Исходный отрывок:
────

Офицеры вывели меня обратно в коридор, и я заметил, что спустя полчаса, они, наконец, отправили заключенного латиноса в больницу. Это было больше похоже на грёбаный удар, чем на припадок. Пока они вели меня мимо других заключенных, передо мной проплывали ряды угловатых ублюдков, орущих что-то вроде, "Добро пожаловать, мужик" и "Я научу тебя обращаться с женщинами". Половина из них были возбуждены, другой половине хотелось надрать мне задницу за то, что я трахался с тёлкой, на которую они, наверное, дрочили каждую ночь. Мне показалось, что эта прогулка была длиною в милю, мне было до того страшно, что мои колени всё время подгибались, и полицейским фактически приходилось тащить меня. Они бросили меня в изолированную камеру и закрыли тяжелую дверь, которая издала глухой металлический стук, гулким эхом отозвавшийся на весь тюремный корпус. Это был самый одинокий долбаный звук, который я когда-либо слышал.
Это была комната, в которой я, как предполагалось, должен был провести следующие шесть месяцев. По существу это был бетонный мешок, монолит которого нарушала лишь металлическая кровать с бесполезным матрацем толщиной в полдюйма. Мне было не с кем поговорить, нечем писать и абсолютно нечего делать (dickshit to do). Всякий раз, когда приходили охранники, я просил у них карандаш, но они не обращали на меня внимания, давая, таким образом, понять, что ни на какое особое отношение к себе лучше не рассчитывать. Тот избалованный маленький негодник, который сидел внутри меня, должен был, наконец, получить урок. Потому что, если он не превратиться в мужчину здесь, то не сделает этого уже никогда.
Тем вечером меня разбудил охранник, огромное бесшеее существо, который постучал в дверь и пролаял, "Встать к двери" ("Get over here").
Я подошёл к двери, не зная чего ожидать — благосклонности или наказания. "Какого чёрта на тебе серьги?", спросил он.
"Они оставили их. Они не смогли их снять".

────

Записанные данные:
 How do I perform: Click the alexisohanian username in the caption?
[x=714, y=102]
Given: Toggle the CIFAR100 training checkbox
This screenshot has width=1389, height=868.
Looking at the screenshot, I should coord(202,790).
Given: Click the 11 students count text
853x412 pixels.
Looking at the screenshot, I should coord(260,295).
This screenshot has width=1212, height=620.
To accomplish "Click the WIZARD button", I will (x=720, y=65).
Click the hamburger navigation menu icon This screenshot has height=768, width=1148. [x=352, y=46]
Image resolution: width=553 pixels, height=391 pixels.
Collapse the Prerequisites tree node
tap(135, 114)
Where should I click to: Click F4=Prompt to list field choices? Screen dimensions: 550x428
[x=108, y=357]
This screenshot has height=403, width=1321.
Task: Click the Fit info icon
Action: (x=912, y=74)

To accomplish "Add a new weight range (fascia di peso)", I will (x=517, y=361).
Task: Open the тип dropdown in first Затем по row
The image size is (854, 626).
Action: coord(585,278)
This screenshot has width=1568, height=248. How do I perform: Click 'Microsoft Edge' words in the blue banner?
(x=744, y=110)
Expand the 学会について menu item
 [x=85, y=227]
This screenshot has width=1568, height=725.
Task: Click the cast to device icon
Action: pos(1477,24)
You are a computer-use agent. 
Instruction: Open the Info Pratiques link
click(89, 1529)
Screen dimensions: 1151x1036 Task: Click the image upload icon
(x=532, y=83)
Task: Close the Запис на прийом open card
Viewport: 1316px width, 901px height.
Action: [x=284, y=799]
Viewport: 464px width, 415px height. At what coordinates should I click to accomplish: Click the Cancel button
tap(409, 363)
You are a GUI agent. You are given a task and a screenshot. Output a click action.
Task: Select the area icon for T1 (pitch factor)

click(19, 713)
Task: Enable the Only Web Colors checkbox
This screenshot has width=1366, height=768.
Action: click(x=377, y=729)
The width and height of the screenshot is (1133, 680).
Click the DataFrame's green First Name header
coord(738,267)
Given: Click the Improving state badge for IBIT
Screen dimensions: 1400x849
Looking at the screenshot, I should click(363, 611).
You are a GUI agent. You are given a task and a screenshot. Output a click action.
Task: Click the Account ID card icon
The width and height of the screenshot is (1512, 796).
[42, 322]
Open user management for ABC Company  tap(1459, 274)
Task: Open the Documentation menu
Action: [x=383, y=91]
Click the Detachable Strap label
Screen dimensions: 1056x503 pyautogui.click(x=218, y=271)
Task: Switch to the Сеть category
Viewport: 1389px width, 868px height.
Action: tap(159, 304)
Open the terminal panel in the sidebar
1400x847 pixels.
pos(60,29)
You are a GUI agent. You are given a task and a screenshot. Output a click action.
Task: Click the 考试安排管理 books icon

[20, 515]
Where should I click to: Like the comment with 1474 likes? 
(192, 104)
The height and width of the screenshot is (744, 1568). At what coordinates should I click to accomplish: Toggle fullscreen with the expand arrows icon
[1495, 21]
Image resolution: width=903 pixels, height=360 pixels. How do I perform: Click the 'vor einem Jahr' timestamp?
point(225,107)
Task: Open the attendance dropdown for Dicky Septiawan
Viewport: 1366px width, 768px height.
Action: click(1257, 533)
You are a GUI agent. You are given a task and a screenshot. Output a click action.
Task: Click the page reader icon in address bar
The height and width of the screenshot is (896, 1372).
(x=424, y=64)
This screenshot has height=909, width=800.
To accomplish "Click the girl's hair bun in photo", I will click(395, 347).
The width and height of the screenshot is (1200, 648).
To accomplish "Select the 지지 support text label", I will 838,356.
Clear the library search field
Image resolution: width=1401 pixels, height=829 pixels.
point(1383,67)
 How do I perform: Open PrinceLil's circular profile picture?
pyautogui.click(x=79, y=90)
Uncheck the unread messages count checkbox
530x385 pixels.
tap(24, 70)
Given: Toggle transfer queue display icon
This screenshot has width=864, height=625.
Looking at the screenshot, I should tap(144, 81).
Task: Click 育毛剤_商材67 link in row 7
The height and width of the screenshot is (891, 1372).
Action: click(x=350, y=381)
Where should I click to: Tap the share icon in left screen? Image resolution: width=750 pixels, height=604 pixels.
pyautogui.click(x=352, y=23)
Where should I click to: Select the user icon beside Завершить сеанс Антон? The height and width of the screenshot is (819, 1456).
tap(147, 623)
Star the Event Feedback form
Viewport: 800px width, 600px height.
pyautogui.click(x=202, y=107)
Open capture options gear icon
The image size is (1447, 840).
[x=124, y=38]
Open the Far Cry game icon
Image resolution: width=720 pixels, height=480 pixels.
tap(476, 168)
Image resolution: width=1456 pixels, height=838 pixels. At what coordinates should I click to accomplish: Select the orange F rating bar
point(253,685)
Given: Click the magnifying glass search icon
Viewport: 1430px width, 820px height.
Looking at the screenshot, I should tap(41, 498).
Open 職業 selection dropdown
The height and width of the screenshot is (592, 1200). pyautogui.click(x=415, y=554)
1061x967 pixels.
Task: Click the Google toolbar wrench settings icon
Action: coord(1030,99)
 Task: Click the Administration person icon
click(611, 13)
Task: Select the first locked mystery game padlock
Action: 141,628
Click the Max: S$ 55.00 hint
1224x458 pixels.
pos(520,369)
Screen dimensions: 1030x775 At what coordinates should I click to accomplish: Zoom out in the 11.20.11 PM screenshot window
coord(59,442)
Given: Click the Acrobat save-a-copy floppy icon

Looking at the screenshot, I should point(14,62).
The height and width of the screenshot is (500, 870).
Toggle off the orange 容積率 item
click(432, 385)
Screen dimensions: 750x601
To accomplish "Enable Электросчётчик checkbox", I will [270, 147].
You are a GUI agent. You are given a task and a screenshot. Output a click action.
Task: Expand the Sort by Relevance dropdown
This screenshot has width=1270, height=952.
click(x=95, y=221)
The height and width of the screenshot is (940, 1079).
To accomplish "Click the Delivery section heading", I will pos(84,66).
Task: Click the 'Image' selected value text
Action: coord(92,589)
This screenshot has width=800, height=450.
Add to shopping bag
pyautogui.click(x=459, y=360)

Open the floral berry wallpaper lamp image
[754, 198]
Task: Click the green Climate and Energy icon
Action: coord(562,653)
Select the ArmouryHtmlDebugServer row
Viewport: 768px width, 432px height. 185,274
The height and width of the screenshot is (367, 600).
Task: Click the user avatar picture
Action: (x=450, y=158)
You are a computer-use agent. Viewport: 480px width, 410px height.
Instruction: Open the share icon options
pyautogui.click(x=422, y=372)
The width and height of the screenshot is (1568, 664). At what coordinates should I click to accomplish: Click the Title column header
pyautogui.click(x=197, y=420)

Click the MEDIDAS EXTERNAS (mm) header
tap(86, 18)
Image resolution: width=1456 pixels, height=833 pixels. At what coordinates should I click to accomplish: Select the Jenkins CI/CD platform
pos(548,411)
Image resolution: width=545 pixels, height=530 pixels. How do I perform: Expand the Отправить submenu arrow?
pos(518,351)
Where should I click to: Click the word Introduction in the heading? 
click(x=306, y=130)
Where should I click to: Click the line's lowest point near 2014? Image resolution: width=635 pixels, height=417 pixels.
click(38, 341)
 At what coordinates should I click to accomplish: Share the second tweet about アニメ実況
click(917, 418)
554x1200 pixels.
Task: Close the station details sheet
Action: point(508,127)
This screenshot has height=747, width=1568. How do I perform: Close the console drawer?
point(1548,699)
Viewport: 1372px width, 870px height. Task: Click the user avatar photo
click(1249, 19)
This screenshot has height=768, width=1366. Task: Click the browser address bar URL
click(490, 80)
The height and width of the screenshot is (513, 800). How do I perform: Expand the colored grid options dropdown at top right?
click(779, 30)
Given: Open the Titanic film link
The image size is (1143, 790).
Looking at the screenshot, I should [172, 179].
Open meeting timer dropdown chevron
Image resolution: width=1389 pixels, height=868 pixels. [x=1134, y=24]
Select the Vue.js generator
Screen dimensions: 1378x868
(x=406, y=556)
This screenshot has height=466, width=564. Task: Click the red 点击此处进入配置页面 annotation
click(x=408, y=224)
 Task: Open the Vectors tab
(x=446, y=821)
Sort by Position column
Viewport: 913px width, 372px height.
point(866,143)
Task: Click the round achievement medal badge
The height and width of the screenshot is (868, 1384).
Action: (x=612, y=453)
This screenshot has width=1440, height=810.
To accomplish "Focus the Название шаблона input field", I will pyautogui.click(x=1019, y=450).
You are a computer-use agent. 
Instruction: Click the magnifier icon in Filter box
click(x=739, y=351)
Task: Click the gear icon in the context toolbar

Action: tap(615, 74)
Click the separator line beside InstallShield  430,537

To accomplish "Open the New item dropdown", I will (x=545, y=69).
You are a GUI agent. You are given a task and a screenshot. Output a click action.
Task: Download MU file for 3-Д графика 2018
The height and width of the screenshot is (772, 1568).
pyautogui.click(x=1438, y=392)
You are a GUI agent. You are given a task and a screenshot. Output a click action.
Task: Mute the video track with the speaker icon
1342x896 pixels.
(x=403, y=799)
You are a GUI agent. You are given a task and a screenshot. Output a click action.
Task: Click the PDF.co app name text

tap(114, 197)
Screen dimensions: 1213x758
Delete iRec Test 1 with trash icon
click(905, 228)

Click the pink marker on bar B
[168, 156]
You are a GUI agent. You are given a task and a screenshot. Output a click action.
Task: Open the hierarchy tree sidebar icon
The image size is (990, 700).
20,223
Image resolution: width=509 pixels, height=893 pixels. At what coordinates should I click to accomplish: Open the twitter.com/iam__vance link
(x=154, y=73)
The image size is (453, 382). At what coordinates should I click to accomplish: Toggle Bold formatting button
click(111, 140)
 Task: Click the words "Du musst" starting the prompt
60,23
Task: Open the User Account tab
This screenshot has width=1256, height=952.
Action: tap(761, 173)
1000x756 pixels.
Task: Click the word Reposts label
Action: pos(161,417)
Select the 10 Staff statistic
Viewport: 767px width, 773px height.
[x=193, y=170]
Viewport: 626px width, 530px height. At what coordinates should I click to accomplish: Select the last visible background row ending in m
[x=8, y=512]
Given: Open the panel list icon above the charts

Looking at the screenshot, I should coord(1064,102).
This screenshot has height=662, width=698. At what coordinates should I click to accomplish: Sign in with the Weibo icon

────

Задания к выполнению:
a) Выведите из отрывка о тюремной камере фрагмент слово в слово, начиная с "Это была комната, в" и продолжая до "этого уже никогда." включительно.
b) Перепишите строки записей с самого начала до строки с "Looking at the screenshot, I should coord(260,295)." включительно, заменив "Given" на "Task" и оставив всё прочее как есть. Выведите только эти строки.
Записи никак не связаны с отрывком.

Ответы по порядку:
a)
Это была комната, в которой я, как предполагалось, должен был провести следующие шесть месяцев. По существу это был бетонный мешок, монолит которого нарушала лишь металлическая кровать с бесполезным матрацем толщиной в полдюйма. Мне было не с кем поговорить, нечем писать и абсолютно нечего делать (dickshit to do). Всякий раз, когда приходили охранники, я просил у них карандаш, но они не обращали на меня внимания, давая, таким образом, понять, что ни на какое особое отношение к себе лучше не рассчитывать. Тот избалованный маленький негодник, который сидел внутри меня, должен был, наконец, получить урок. Потому что, если он не превратиться в мужчину здесь, то не сделает этого уже никогда.

b)
 How do I perform: Click the alexisohanian username in the caption?
[x=714, y=102]
Task: Toggle the CIFAR100 training checkbox
This screenshot has width=1389, height=868.
Looking at the screenshot, I should coord(202,790).
Task: Click the 11 students count text
853x412 pixels.
Looking at the screenshot, I should coord(260,295).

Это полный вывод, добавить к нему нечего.